* _Yönerge A_:
Gösterilen metinde "Yâni Allah, kendisine" ifadesinden "bu duruma ulaşabilir." ifadesine kadar uzanan kısmı aynen tekrarlayın.
* _Yönerge B_:
Gösterilen metne göre kötülük karşısında neden iyiliğin tercih edilmesi gerektiğini bir ile üç cümle arasında açıklayın.
* _Yönerge C_:
Kur'an ayetlerini yorumlayan gösterilen metni kaldığı yerden sürdürün.

* _Gösterilen Metin_:
:::::
Yâni Allah, kendisine kötülük
yapan kimseleri, onları İslâm ahlâkıyla etkileyerek ıslah etmek,
Müslümanlaştırmak maksadıyla büyüklük göstererek affetmek, gerçekten çok büyük,
karar ve müsamaha sahibi kimselerin yapabileceği bir şeydir, diyor. Ecdadımızın
tarihi bununla doludur. Müslümanların sabırlarını, müsamahâlârını gören nice inatçı
kâfirler, İslâm’la şereflenme imkânı bulmuşlardır.
Kötülük
yapanlara karşı iyilik yapmak, İslâm’a kazanma adına onları affetmek gerçekten
zordur. Kötülüğe karşı iyilik yapmak her kişinin kârı değildir. Bu, ancak sabreden
erlerin kârıdır. Ancak sabır erlerine bir vergidir. Yâni kendi nefsinden çok
dâvâsını düşünen, insanların Allah dâvâsına gönül vermelerini şahsından ön
planda tutan, dâvâsının gönüllerde ma’kes bulması ve muzaffer olması uğruna her
şeyini fedâ edecek kadar sabreden kişiler ancak bu duruma ulaşabilir.
Kötülük
yapana kötülükle mukabelede bulunmamak ihsandır. Hattâ kötülük yapanlara karşı
kötülükle mukabelede bulunmadığınız gibi, üstelik onlara iyilikte bulunmanız,
mesajınızın gönüllere nüfuzunu sağlayacaktır. Sizin bu ihsanınız karşısında en
zalim insanlar, en katı kalpliler bile eriyecek ve sonunda size düşmanlık
besleyen insanların size sıcak bir dost olduğunu göreceksiniz. Dün sizi yok
etmek isteyen zalimlerin, yarın sizin dâvânıza gönül verdiğini göreceksiniz.
Meselâ böyle gözü dönmüş, gemi azıya almış, size kötülük yapmak isteyen birine
karşı o anda söylenecek güzel bir söz, tatlı bir tebessüm, sakin bir konuşmanın,
o anda birden bire ortamı değiştiriverdiği, kötülük yapmak isteyenin bile
utanarak bu kötülükten vazgeçtiği çok görülmüştür. Öyleyse daha büyük
kötülüklere fırsat vermemek, daha büyük felâketleri tevlit etmemek ve insanlara
İslâm ahlâkını gösterip onların da Müslümanlaşmalarını sağlamak için kötülük
karşısında kötülüğü değil, kötülük karşısında iyiliği tercih etmeliyiz. Zor da
olsa buna kendimizi alıştırmalıyız, Allah yardımcımız olsun.
44.
“Allah kimi saptırırsa, artık onun bundan sonra bir dostu olmaz. Azabı
gördüklerinde, zalimlerin, “Dönecek bir yol yok mudur?” dediklerini görürsün.”
Kim hür iradesiyle sapıklığı, dalâleti
tercih eder de bu tercihine uygun olarak Allah da onu saptırmışsa, artık onu
hidâyete ulaştıracak ne bir velîsi, ne bir dostu olamaz. Allah’ın saptırdığını
kimse hidâyete ulaştıramaz. Onlar azabın içine girdiklerinde, azabı
tattıklarında değil, daha azabı gördüklerinde korkularından diyecekler ki, “acaba
bizim için bir dönüş var mıdır? Acaba şu azaptan geri dönüş imkânı var mıdır?
:::::
[Veri satırları]
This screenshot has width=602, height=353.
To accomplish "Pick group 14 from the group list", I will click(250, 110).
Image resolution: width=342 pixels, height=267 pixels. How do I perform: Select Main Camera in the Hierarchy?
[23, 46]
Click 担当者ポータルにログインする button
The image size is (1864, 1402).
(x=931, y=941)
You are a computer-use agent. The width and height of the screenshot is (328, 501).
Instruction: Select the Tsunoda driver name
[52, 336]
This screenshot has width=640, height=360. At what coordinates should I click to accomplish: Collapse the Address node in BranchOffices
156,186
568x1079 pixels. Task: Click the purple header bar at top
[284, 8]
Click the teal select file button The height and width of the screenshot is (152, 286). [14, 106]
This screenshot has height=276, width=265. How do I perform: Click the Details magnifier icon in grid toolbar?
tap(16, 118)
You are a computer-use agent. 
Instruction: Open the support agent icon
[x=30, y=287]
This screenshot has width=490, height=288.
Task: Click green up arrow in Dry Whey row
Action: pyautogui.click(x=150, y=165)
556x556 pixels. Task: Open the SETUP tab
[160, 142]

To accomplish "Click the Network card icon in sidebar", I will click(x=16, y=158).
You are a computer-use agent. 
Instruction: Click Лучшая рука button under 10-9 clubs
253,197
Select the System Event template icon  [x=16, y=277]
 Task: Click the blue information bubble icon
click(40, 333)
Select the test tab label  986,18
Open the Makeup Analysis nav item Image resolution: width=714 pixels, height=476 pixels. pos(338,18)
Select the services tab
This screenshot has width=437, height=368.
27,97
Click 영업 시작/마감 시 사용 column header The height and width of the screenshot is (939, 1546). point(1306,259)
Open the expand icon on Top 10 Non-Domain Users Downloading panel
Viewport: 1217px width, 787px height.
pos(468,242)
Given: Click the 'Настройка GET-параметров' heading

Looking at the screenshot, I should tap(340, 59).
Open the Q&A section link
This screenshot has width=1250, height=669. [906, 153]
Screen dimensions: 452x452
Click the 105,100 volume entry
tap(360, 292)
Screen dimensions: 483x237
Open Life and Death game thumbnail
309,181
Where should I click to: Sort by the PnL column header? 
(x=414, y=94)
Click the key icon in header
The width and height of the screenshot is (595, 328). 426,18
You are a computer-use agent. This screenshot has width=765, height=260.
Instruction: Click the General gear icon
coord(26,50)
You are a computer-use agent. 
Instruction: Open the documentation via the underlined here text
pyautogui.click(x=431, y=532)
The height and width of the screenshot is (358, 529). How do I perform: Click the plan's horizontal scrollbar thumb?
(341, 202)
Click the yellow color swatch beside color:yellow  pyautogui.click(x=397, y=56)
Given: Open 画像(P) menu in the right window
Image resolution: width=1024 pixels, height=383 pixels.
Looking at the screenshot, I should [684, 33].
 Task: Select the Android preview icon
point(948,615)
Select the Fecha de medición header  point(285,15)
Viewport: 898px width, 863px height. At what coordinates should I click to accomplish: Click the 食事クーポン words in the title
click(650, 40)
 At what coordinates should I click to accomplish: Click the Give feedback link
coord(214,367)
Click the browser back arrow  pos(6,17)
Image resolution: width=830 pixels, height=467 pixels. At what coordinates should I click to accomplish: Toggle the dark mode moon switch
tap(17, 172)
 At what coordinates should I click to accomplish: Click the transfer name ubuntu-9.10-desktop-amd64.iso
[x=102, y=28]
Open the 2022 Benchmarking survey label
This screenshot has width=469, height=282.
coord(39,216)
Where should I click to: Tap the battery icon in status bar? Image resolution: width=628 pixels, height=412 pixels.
:::::
* _Sonuç A_:
Yâni Allah, kendisine kötülük
yapan kimseleri, onları İslâm ahlâkıyla etkileyerek ıslah etmek,
Müslümanlaştırmak maksadıyla büyüklük göstererek affetmek, gerçekten çok büyük,
karar ve müsamaha sahibi kimselerin yapabileceği bir şeydir, diyor. Ecdadımızın
tarihi bununla doludur. Müslümanların sabırlarını, müsamahâlârını gören nice inatçı
kâfirler, İslâm’la şereflenme imkânı bulmuşlardır.
Kötülük
yapanlara karşı iyilik yapmak, İslâm’a kazanma adına onları affetmek gerçekten
zordur. Kötülüğe karşı iyilik yapmak her kişinin kârı değildir. Bu, ancak sabreden
erlerin kârıdır. Ancak sabır erlerine bir vergidir. Yâni kendi nefsinden çok
dâvâsını düşünen, insanların Allah dâvâsına gönül vermelerini şahsından ön
planda tutan, dâvâsının gönüllerde ma’kes bulması ve muzaffer olması uğruna her
şeyini fedâ edecek kadar sabreden kişiler ancak bu duruma ulaşabilir.

* _Sonuç B_:
Kötülük karşısında iyiliği tercih etmek, daha büyük kötülüklere fırsat vermemek ve daha büyük felâketlere yol açmamak içindir. Bu tutum aynı zamanda insanlara İslâm ahlâkını gösterip onların da Müslümanlaşmalarını sağlamayı amaçlar.

* _Sonuç C_:
Ya da acaba bizim için Rabbimizi razı etmek üzere dünyaya tekrar bir daha dönüş
imkânı var mıdır?” Halbuki dönüş buradaydı. Allah buradaki dönüşleri kabul
ediyordu. Kim olursa olsun, ne olursa olsun, ne kadar da günâh işlemiş olursa
olsun dünyadaki dönüşleri kabul ediyordu Allah. Dünyada akıllarını başlarına
alarak yaptıklarından tev-be ederek Rabblerine dönmeyen insanların, orada dönüş
imkânları kalmamıştır. Şu anda açık olan bu tevbe ve dönüş kapısı, yarın ka-panmış
olacaktır.
45.
“Aşağılıktan başları öne eğilmiş, göz ucuyla gizli gizli etrafa bakarken, ateşe
sunulduklarını görürsün. İnananlar, “Hüsranda olanlar, kıyamet günü kendilerini
de hüsranda bırakanlardır,” derler. İyi bilin ki, zalimler sürekli bir azab
içindedirler.”
Onların
ateşe sürüldüğünü görürsün. Cehenneme sunulmakta, ateşe arz edilmektedirler.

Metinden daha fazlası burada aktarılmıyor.